Kâinatta ne kadar yaratılmış mahlûkat varsa hepsi kendi lisan-ı mahsusuyla Yüce Yaratıcıyı tesbih eder. Bir nevî duâ eder. Bu duâ ve tesbihi kediler mırmırları ile, koyunlar melemesi ile, gök gürlemesi ile, şimşek çakması ile yaparlar.
Ağaçlarda bu duâ bazen istidad lisanı ile olduğu gibi, bazen de bizzat kendisi duâ vaziyeti alarak insana sanki nasihat etmektedir. Avustralya’da Sidney yakınlarındaki bir ağacın rükû eden insan gibi muhterem bir vaziyette kalması ve bineği ile giden Sevgili Peygamberimiz (asm) rahatsız olmasın diye yol üzerindeki Sebir ağacının ikiye ayrılması ve o vaziyette kalması bu konuya çok çarpıcı misâllerdir.
Risâle-i Nur’un hemen her bahsi “Hiçbir şey yoktur ki Onu övüp, Onu tesbih etmesin” (İsra Sûresi: 44) âyeti ile başlamaktadır. Bunda muhakkak bir sır vardır ki bu âyet mükerreren yazılmış. İnsan ve diğer mahlukat her zaman duâya muhtaçtır. Başına türlü türlü haller gelen günah denizinde yuvarlanan günümüz insanları belki önceki asırlardan daha fazla duâya muhtaçtır. Çünkü öyle bir asırdayız ki şerrinden Sahabe-i Kiramın Allah’a sığındığı, kişinin imanını muhafaza etmesi avucunda kor ateşi tutması kadar zor olan dehşetli bir asırdayız.

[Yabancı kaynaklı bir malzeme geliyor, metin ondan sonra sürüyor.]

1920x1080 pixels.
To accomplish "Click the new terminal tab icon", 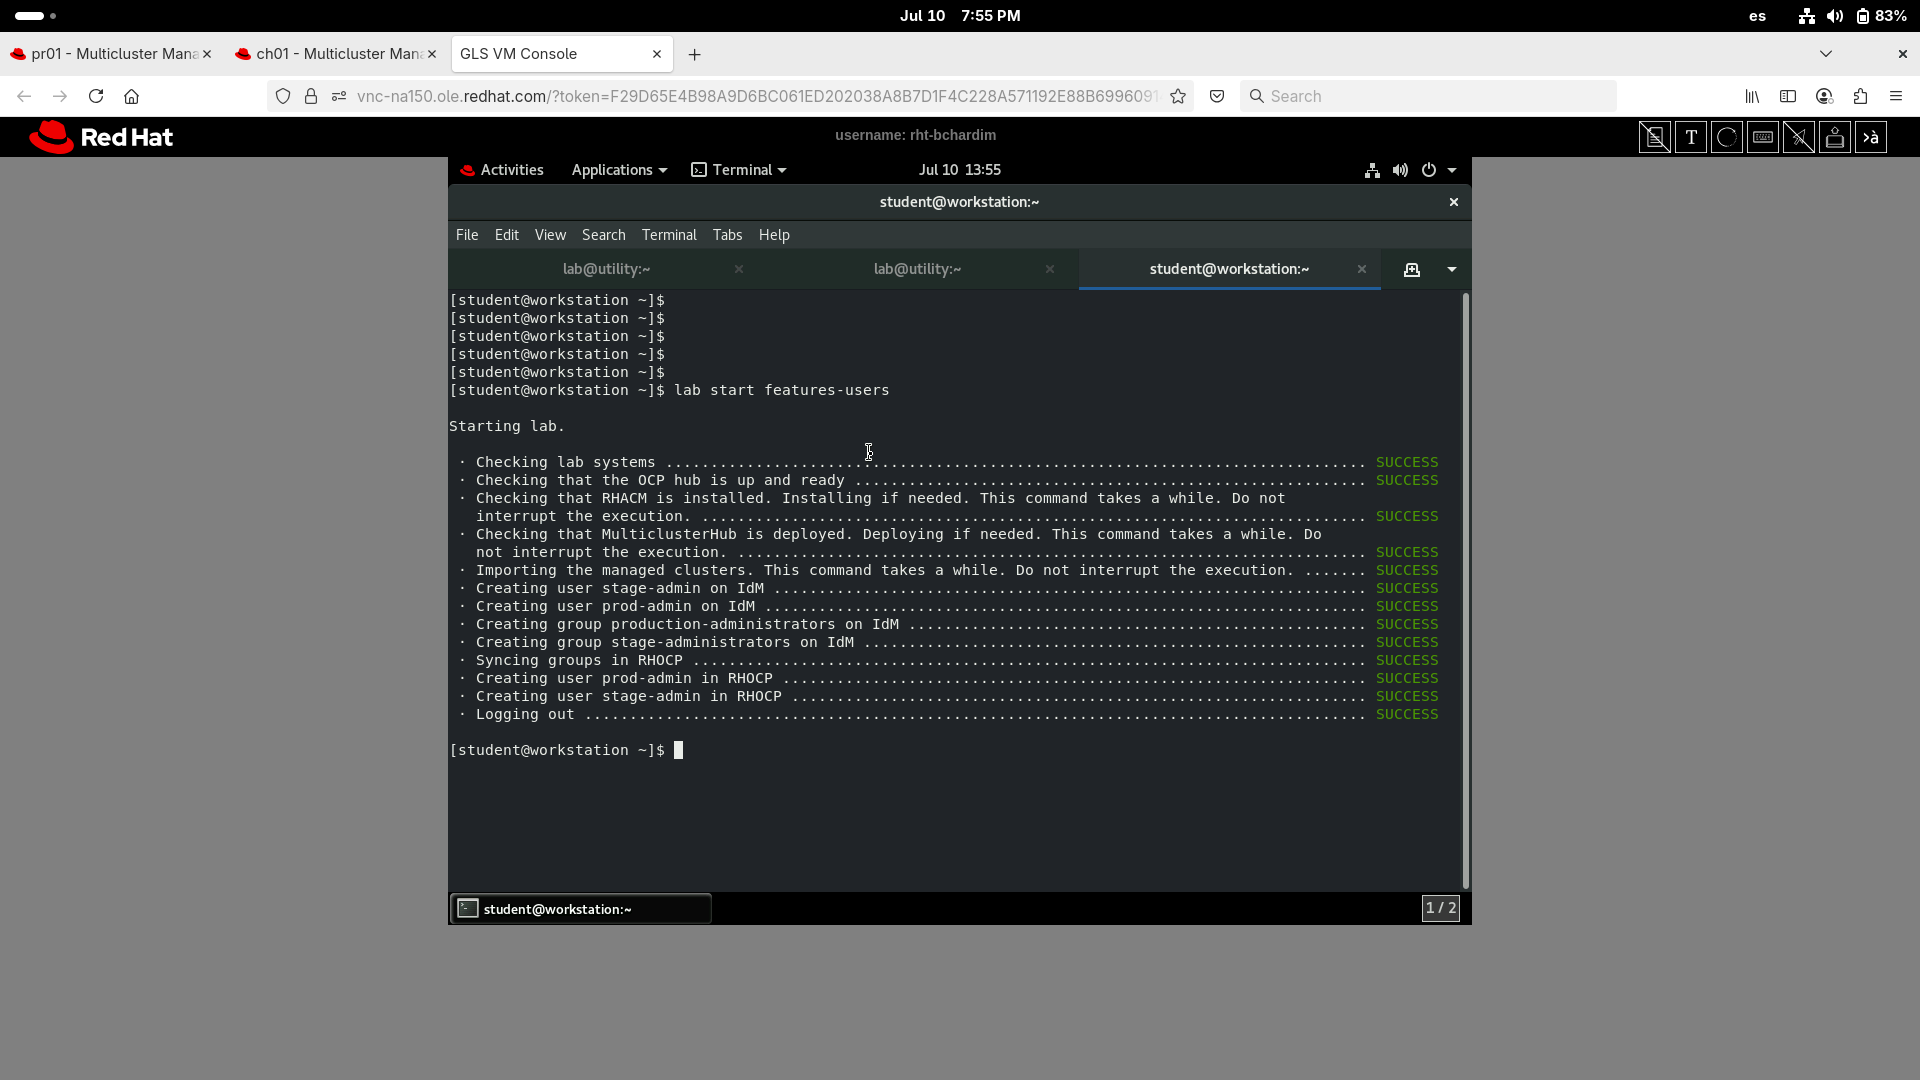I will pyautogui.click(x=1412, y=270).
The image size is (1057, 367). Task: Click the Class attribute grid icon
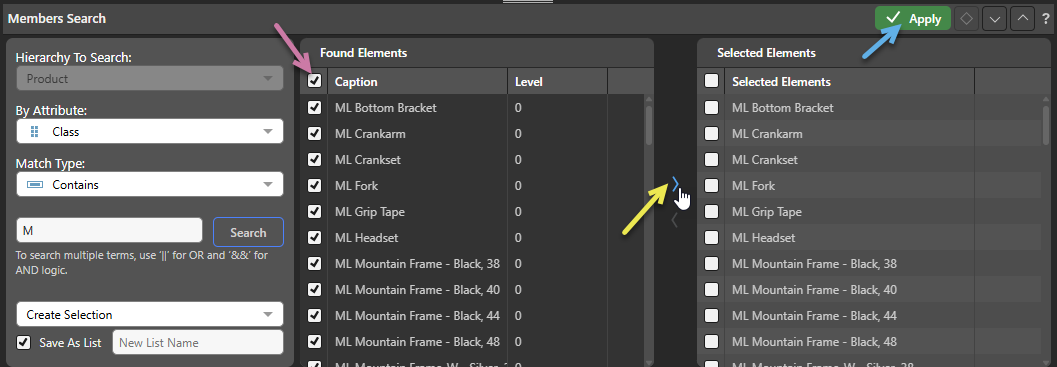(x=36, y=132)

Asr Sûresinde de yine bu zamana işaret edilerek insanoğlunun hüsran içerisinde olduğu buyurulmaktadır. İşte bunun içindir ki Kur’ân-ı Kerim’de “Ey iman edenler, iman edin” buyuruluyor. İman edenlerin iman etmesi çok manidar değil mi? Evet bu zamanda insan, her an iman tazelemeye, akit yenilemeye muhtaçtır.
Hiçbir kurala uymadan kendi haline dik dik büyüyen ağaçlar oldukça sık bir dallanma meydana getirir. Ağaca şekil budaması, ürün budaması gibi kısaca terbiye sistemleri uygulanmazsa verimi çok düşük olur ve hastalık ve zararlılar da o denli artacaktır. Ama gerektiği gibi bakımı yapılır, dik ve dar açılı dalları yanlara eğilerek daha iyi güneşlenmesi sağlanırsa ağaç daha sağlıklı, meyveleri de oldukça iri ve kaliteli olacaktır. Başka bir deyişle dalları duâ eder gibi yanlara açılan ağaçlar güneşle daha iyi temas ettikleri için güneşsiz, ufunetli şartları seven hastalık ve zararlılar açısından daha az risk altındadır.

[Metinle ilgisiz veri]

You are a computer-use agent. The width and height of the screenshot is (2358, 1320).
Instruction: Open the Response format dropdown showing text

Bilgisayar kullanıcıları bilir ki çeşitli sebeplerle bilgisayara giren virüsler bilgisayara zarar verir. Programlar iyi çalışmaz. Mevcut virüs tarayıcı programlar eğer sık sık update yapılmazsa yeni virüsleri tanımaz ve onları silemez. Yani bir nevi ellerini açarak yardım ister ki virüs ve böceklerden temizlensin.
İnsanoğlu da yaşamış olduğu bu günah asrında, bu fitne asrında günahlardan ve şüphelerden temizlenmek için her zaman duâya, bir nevî update’e muhtaçtır. Aksi halde şüphe ve vesveselerden kurtulamayacaktır. Böyle olunca da virüslerin bilgisayarı çalıştırmadığı, onu sabote ettiği gibi o şüpheler de insanda mutluluk ve saadet bırakmayarak hayatı zehir edecektir.